• **WHAT IS NEEDED**:
The reply should consist of the full listing, repeated word for word.

• **PROVIDED DATA**:
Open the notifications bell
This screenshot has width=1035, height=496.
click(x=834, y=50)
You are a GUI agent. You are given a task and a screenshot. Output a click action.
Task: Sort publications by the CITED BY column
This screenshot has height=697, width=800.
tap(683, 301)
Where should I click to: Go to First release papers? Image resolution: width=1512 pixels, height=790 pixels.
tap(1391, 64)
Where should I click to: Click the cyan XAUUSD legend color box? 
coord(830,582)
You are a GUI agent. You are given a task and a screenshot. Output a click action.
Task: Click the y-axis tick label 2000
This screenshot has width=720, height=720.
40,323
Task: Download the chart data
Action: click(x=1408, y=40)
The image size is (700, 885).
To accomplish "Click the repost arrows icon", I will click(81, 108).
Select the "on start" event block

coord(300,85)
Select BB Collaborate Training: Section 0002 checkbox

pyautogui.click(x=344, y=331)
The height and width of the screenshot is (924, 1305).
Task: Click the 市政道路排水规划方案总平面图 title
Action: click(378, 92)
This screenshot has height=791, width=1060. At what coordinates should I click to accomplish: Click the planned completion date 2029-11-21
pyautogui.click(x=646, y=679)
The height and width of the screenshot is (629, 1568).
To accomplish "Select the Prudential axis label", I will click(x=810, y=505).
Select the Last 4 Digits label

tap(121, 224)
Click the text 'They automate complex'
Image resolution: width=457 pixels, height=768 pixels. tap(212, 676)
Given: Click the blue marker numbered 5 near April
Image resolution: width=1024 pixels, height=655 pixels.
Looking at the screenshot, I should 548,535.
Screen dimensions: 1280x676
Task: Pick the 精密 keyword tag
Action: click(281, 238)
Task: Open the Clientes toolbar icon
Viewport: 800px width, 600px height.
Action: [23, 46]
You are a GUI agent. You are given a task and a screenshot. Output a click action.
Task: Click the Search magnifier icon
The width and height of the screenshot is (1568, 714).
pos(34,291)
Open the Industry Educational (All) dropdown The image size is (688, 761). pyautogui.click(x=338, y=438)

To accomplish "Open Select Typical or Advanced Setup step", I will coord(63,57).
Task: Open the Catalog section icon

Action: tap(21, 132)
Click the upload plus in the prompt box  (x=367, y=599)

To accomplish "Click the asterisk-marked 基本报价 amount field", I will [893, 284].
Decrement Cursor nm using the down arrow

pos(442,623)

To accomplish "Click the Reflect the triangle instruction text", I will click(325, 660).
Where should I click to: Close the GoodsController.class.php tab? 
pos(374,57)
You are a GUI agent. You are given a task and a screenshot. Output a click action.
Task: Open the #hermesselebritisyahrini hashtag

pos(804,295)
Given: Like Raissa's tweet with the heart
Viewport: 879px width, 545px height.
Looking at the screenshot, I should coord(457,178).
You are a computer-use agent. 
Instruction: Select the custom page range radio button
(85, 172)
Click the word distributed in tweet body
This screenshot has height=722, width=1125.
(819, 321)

• **ANSWER**:
Open the notifications bell
This screenshot has width=1035, height=496.
click(x=834, y=50)
You are a GUI agent. You are given a task and a screenshot. Output a click action.
Task: Sort publications by the CITED BY column
This screenshot has height=697, width=800.
tap(683, 301)
Where should I click to: Go to First release papers? Image resolution: width=1512 pixels, height=790 pixels.
tap(1391, 64)
Where should I click to: Click the cyan XAUUSD legend color box? 
coord(830,582)
You are a GUI agent. You are given a task and a screenshot. Output a click action.
Task: Click the y-axis tick label 2000
This screenshot has width=720, height=720.
40,323
Task: Download the chart data
Action: click(x=1408, y=40)
The image size is (700, 885).
To accomplish "Click the repost arrows icon", I will click(81, 108).
Select the "on start" event block

coord(300,85)
Select BB Collaborate Training: Section 0002 checkbox

pyautogui.click(x=344, y=331)
The height and width of the screenshot is (924, 1305).
Task: Click the 市政道路排水规划方案总平面图 title
Action: click(378, 92)
This screenshot has height=791, width=1060. At what coordinates should I click to accomplish: Click the planned completion date 2029-11-21
pyautogui.click(x=646, y=679)
The height and width of the screenshot is (629, 1568).
To accomplish "Select the Prudential axis label", I will click(x=810, y=505).
Select the Last 4 Digits label

tap(121, 224)
Click the text 'They automate complex'
Image resolution: width=457 pixels, height=768 pixels. tap(212, 676)
Given: Click the blue marker numbered 5 near April
Image resolution: width=1024 pixels, height=655 pixels.
Looking at the screenshot, I should 548,535.
Screen dimensions: 1280x676
Task: Pick the 精密 keyword tag
Action: click(281, 238)
Task: Open the Clientes toolbar icon
Viewport: 800px width, 600px height.
Action: [23, 46]
You are a GUI agent. You are given a task and a screenshot. Output a click action.
Task: Click the Search magnifier icon
The width and height of the screenshot is (1568, 714).
pos(34,291)
Open the Industry Educational (All) dropdown The image size is (688, 761). pyautogui.click(x=338, y=438)

To accomplish "Open Select Typical or Advanced Setup step", I will coord(63,57).
Task: Open the Catalog section icon

Action: tap(21, 132)
Click the upload plus in the prompt box  (x=367, y=599)

To accomplish "Click the asterisk-marked 基本报价 amount field", I will [893, 284].
Decrement Cursor nm using the down arrow

pos(442,623)

To accomplish "Click the Reflect the triangle instruction text", I will click(325, 660).
Where should I click to: Close the GoodsController.class.php tab? 
pos(374,57)
You are a GUI agent. You are given a task and a screenshot. Output a click action.
Task: Open the #hermesselebritisyahrini hashtag

pos(804,295)
Given: Like Raissa's tweet with the heart
Viewport: 879px width, 545px height.
Looking at the screenshot, I should coord(457,178).
You are a computer-use agent. 
Instruction: Select the custom page range radio button
(85, 172)
Click the word distributed in tweet body
This screenshot has height=722, width=1125.
(819, 321)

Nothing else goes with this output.